ワインに造詣が深い方などへ、最上級の敬意を込めて贈るワイン、あるいは特別な日に大切な方と最上級の料理に合わせて楽しむワインではないでしょうか。
そのように、特に重要な場面にこそ相応しいワインで、またその期待に応えられる力を持っているのがDRCのリシュブールではないかと感じます。
《こんな場合には不適切!?》
不適切というよりは、飲み頃や抜栓するタイミングには気を付けるべきワインです。
せっかくのリシュブールも若すぎて、ボトルの最後の一口でようやく開いてきたでは残念ですね。
《飲んだ人の口コミ》
【悪い口コミ】
「43年経過で完全なるマディラ化を経験させていただきました。これもまた貴重な体験。」
「7年熟成の2012は圧倒的凝縮感で、余韻の深さ、長さにおいては風格を感じさせるもので、別格の存在感がありますね。ただし私にはもっと好みの造り手は複数存在するのも事実。」
【良い口コミ】
「24年の熟成を経た1993は深みのあるルビーレッド、部屋を満たすような芳香からは、チェリービネガーに土、インクやタバコも感じますね。ひたすら存在感に溢れ偉大なこのワインを前にひれ伏す私がいます。もう何も言えません。」
「なんと48年の眠りから覚めたリシュブールだ。醤油にキノコに干し椎茸、それから煮干しに土にトリュフにヨードの香り。煮物か!?というような成分だ(笑)そして旨味の凝縮感も凄い!!これは果物の領域を超えているね。1970年にブルゴーニュに生まれたこのワインがこうして日本の空気に触れたんだぜ。なんとも言えない感慨深さが古酒にはあるね。すべての要素が別格なのだ。」
「9年目の09は圧倒的なお花畑の香りにやられました。本来飲み頃はまだ先なのかもしれませんが、事前のデキャンタージュの効果もあり素晴らしい!!以前飲んだ98と比べても09のスケールは大きいですね。これは傑作です。」
「4年目の2014。若い事は覚悟していたが、やはり香りは青い植物やハーブを感じさせるもので、期待していた花束のような広がりは無いかな。味もやや酸が強いか・・。ところが、時間経過で真価を発揮してきたんだ。強めの酸も馴染んでどんどん円やかになり、にじみ出るような甘味も感じられ、最終的にカラメルのような甘美な風味に包まれたんだ。素晴らしい変化を楽しませてもらった。」
「8年目の2011は飲み頃に入り始めたようです。これはもう花畑そのもの。スワリングすればスミレにカシスにラズベリー、土に藁にスモーキーな香りも柔らかに広がります。明るい華やかさがあり、親しみやすさも感じさせる格別な品質。またいつか出会えることを望みます。」
という皆様の声でした。
その他にもたくさんの口コミがありましたが、集計してみると
感動的!! 67%
美味しい 23%
普通 7%
良くない 3%
というニュアンスが伝わってくる結果でした。
良くないの方は、残念なマディラ化を体験した方という事で、ほとんどの方がその品質に大変感動を覚えており、その偉大で風格に溢れ、そして花畑のような優雅な香りに魅了されている方が多い印象でした。
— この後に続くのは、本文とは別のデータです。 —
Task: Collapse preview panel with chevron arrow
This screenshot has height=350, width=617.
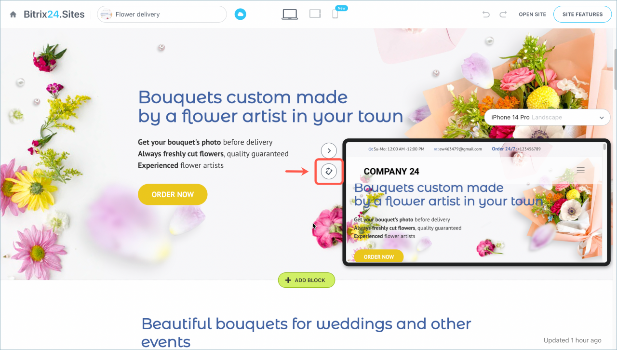Action: [x=329, y=150]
このクラスのワインは特にヴィンテージによっても違う表情を見せますし、飲むほどに変化していく味わいも楽しめるようですから、抜栓のタイミングやデキャンタージュの活用もしっかりと作戦立てておいた方がベターと言えるでしょう。
いずれにせよ流石の存在感とポテンシャルを持った別格のワインである事は、皆様の口コミが証明しているように感じる結果となりました。
以上です。
理由は定かではないようですが、
リシュブール(Richebourg)
名前の意味は英語にすると「Rich Town」つまり、「金持ちの村」を意味するという事で、いかにも気高く優雅なワインである事は畑名からも滲み出ているという事でしょうか。
そんなリシュブールの優雅で気高く、百の花の香りを集めてきたような香りとまで評される品質は、飲み手に至福の時間を与える特別な存在となるのではないかと感じます。
あなたのワイン選びの一助になれれば幸いです。
最後まで読んでいただき、ありがとうございました。